I think that there has been plenty of advocacy geared towards prevention - which is great, since none of us would wish Lyme disease on their worst enemy - and plenty of advocacy towards explaining the human cost of Lyme disease in terms of suffering, financial hardship, loss of careers, and loss of a life.

That has all been put out there, and it has been really great in some cases and in other cases - unfortunately - has made the Lyme patient community a target (re Chicago Tribune's article on chronic Lyme) for doubt and ridicule.

It is a sad but unfortunate truth that those who are intent on focusing on their "expert opinion" seem to not explain their basis for why their opinion about Lyme disease is, in fact, what it is. (At least, not directly to Lyme disease patients - many of whom won't listen at this point - but oh, they do in journals and elsewhere, as I've been finding out - more on this later.)

And one Philip Baker of the ALDF said this past summer that he will put his opinion against chronic Lyme to rest if the following can be proved:

1) Develop a precise definition of what is meant by ``chronic Lyme disease'' so that it can be distinguished unequivocally from other medical conditions with similar symptoms.

2) Provide direct and unequivocal evidence that a patient suspected of having chronic Lyme disease really has a persistent B. burgdorferi infection that justifies antibiotic therapy.

3) Demonstrate, from the results of published, peer reviewed, randomized, placebo-controlled trials, that extended antibiotic therapy is beneficial and safe for the treatment of chronic Lyme disease.

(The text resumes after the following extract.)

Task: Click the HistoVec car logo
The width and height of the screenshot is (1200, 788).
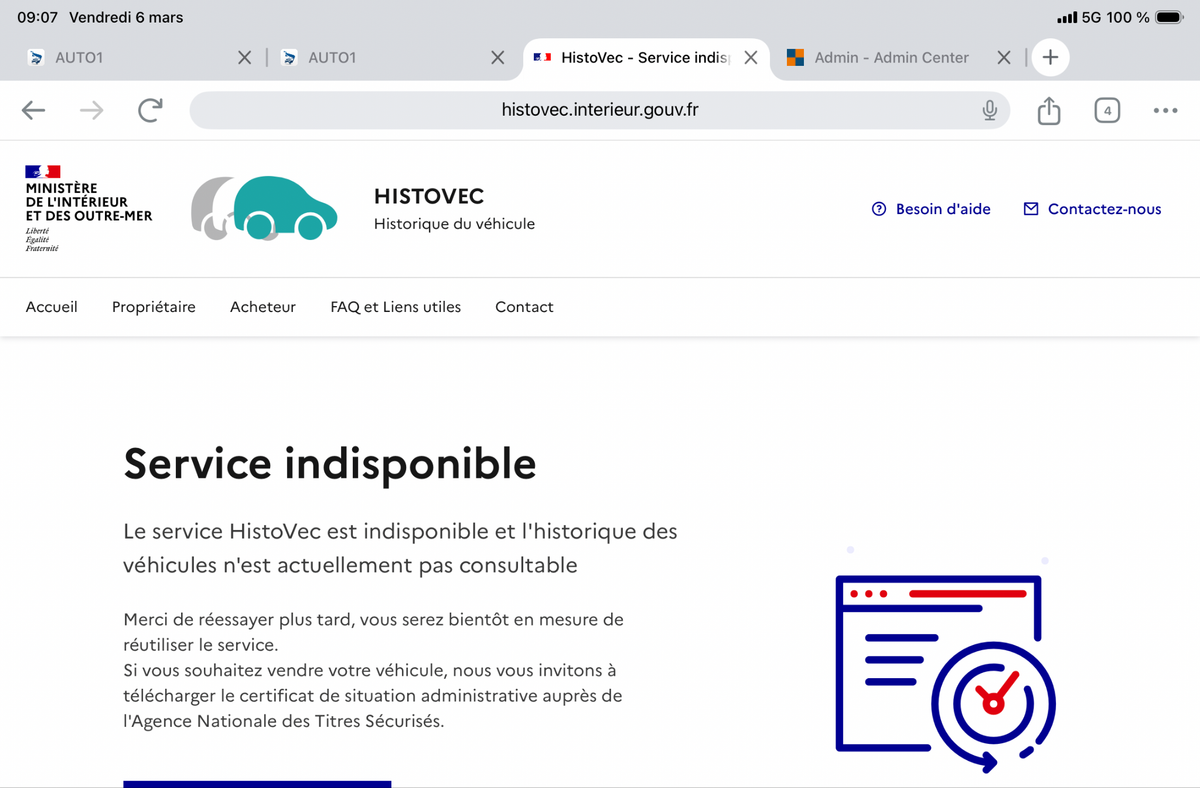Action: click(x=264, y=208)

I think that it shouldn't take that much to come up with a definition for #1. Seriously, the definition the IDSA came up with for chronic Lyme disease was laughably broad and not suitable for scientific terminology. They also came up with Post Lyme Disease Syndrome, which does have a definition, but it doesn't map to what the Lyme patient community considers chronic Lyme. Somehow, we will have to come up with a suitable definition that applies and that shouldn't be too hard.

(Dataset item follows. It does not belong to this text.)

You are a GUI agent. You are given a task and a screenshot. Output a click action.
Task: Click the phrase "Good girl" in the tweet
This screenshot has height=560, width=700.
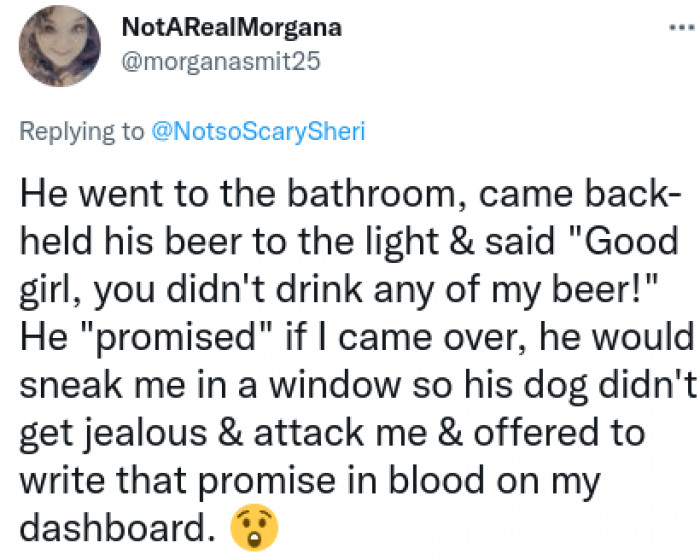(623, 241)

The second one is a little bit harder. I think this is one of the reasons that researchers initiated that NIH study on xenodiagnosis - possibly in hopes of settling the issue by proving Koch's postulates. CALDA has been asking for a boycott of the xenodiagnosis study, though, and I would have wanted more information about the reasoning behind this decision.

At any rate, you need to be aware that Wormser and Schwartz have already spent some time tearing apart Hodzic/Barthold et al's research on the mouse infectivity xenodiagnosis test here:
http://cmr.asm.org/cgi/content/full/22/3/387

Haven't yet seen comments on the Finnish research. When I do, I'll be sure to share.

But if there's this level of criticism aimed at this research and we've been holding it up as evidence - then more work needs to be done in this area.

One has to be able to systematically refute and argue against the content in the above paper, even if the process is tedious and somewhat distasteful. Science is what turns this sort of thing around. Refutation could be either evidence already directly held in terms of the existing study - or it can be evidence from reproducing or improving upon the study.

The third is probably going to be the most difficult, but I suggest looking at trials for treating RA with antibiotics long-term and at least see how they hold up? This is off the top of my head - I'd need to research these myself.

I'd also be looking at actually trying to find more effective antibiotic treatments - including maybe seeing if a beta-lactamase inhibitor combined with antibiotics would help... probably more for early stages as it's been used for relapsing fever. And I keep wondering about how patients can get more reliable early diagnosis - early diagnosis *is* a sticking point - the fact is even Steere has said some patients are initially asymptomatic and later develop late stage Lyme. By then, it's a much harder a problem to fix.

Anyway, I didn't say it was easy, but I do suspect that presenting the proof to the world that fulfills these three items may in fact get them all to STFU. More so than my story of suffering... because even if my suffering is acknowledged, it's apparently not actionable. Something else has to be presented to tip the balance - and that's probably science.